## [HOW TO COMPLETE THIS TASK]
The span to repeat in the listing below runs from the line containing "フィクション漫画 (318, 2140)" to the line containing "4コマ漫画 (481, 2068)", inclusive. Repeat it exactly, and only it.

★ ★ ★ ★

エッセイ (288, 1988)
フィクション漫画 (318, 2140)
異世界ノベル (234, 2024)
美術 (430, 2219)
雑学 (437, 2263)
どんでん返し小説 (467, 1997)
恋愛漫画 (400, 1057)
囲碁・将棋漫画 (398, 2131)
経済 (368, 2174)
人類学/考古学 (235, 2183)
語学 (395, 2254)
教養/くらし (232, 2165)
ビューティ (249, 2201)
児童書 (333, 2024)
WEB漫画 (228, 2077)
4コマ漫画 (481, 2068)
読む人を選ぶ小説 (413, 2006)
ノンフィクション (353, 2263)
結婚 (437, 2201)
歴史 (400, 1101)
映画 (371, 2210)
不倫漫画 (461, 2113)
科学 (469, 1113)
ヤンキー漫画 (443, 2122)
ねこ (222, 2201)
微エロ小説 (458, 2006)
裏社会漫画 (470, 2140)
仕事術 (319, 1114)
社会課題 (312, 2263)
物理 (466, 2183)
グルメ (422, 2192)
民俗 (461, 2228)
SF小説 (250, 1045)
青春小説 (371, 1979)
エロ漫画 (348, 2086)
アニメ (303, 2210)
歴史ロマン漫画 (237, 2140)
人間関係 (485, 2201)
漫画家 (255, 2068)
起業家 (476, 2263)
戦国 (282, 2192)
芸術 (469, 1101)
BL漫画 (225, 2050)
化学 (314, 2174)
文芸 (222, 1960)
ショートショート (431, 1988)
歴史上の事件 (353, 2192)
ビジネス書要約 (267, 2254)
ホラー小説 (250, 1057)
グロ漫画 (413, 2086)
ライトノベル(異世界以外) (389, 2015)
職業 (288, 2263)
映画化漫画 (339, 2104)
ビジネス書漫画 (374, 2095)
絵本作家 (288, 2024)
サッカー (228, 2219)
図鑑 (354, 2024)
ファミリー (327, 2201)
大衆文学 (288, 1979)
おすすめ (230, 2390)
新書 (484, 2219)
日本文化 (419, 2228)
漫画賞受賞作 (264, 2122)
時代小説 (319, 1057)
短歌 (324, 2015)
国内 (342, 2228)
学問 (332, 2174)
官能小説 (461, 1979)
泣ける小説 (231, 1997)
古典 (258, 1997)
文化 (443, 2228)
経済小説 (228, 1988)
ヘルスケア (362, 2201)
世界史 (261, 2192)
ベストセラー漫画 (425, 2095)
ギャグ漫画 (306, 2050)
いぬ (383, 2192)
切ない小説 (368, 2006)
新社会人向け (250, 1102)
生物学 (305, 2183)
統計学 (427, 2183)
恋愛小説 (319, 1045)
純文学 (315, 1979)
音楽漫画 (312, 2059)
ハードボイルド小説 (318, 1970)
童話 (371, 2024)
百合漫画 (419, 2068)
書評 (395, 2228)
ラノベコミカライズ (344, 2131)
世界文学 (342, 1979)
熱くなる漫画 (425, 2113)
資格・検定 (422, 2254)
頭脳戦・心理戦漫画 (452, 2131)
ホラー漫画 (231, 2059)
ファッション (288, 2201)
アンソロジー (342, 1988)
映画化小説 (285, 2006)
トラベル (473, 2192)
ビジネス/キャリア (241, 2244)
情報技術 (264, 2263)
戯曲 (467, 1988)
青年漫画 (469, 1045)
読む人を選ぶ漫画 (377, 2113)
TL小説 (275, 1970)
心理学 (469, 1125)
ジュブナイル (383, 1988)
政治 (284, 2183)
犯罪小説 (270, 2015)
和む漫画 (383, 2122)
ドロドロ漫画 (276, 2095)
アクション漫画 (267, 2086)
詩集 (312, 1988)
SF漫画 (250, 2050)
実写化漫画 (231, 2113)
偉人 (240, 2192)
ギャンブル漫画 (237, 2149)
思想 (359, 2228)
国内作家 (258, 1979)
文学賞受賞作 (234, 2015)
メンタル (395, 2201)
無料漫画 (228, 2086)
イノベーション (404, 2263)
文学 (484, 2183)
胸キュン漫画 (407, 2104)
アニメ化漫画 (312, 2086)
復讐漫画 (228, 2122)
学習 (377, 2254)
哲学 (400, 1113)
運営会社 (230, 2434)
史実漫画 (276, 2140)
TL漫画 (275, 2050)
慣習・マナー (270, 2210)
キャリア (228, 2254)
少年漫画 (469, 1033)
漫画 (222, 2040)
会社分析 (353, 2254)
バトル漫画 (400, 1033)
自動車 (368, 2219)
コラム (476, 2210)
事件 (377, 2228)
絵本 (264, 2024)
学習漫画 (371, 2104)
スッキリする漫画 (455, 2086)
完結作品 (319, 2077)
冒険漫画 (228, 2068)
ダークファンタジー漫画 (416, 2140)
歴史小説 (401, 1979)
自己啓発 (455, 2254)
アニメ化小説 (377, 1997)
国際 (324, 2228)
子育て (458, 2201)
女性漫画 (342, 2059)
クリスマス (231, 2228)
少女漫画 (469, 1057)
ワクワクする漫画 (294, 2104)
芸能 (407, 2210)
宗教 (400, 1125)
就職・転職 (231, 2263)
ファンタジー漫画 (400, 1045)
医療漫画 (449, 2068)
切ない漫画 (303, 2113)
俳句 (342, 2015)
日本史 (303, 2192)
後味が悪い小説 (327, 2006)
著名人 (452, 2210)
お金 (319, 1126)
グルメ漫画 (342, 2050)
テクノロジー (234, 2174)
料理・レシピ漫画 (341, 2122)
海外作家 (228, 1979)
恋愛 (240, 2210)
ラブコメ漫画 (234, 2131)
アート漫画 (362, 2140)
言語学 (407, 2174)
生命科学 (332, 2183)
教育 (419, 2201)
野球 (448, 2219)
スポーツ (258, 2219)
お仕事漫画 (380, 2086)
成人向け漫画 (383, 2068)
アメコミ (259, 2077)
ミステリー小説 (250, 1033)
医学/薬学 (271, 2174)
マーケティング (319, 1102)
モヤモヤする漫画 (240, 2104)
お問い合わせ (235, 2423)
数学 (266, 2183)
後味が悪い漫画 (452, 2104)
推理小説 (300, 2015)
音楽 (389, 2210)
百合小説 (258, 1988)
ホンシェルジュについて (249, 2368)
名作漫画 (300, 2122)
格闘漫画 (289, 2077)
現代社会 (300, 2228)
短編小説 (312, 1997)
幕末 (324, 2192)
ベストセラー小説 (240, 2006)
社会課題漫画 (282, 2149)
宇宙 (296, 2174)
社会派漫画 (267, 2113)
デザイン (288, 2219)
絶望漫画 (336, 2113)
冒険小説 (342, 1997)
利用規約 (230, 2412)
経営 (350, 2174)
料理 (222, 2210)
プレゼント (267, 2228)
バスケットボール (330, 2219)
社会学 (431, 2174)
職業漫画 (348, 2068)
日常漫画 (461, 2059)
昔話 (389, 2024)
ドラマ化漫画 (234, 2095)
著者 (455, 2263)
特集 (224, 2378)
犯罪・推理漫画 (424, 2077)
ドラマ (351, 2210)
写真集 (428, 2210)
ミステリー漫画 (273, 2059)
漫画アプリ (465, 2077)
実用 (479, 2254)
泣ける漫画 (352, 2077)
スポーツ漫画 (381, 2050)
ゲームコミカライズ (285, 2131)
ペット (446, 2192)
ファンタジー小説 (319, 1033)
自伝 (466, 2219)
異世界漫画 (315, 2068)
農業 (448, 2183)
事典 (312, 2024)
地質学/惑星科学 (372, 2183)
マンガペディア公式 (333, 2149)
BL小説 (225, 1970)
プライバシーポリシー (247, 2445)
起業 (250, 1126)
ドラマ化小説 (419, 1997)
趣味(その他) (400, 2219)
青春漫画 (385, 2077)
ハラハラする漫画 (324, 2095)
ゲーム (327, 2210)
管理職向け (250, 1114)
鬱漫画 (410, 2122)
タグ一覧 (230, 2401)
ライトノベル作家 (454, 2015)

★ ★ ★ ★

## [RESPONSE]
フィクション漫画 (318, 2140)
異世界ノベル (234, 2024)
美術 (430, 2219)
雑学 (437, 2263)
どんでん返し小説 (467, 1997)
恋愛漫画 (400, 1057)
囲碁・将棋漫画 (398, 2131)
経済 (368, 2174)
人類学/考古学 (235, 2183)
語学 (395, 2254)
教養/くらし (232, 2165)
ビューティ (249, 2201)
児童書 (333, 2024)
WEB漫画 (228, 2077)
4コマ漫画 (481, 2068)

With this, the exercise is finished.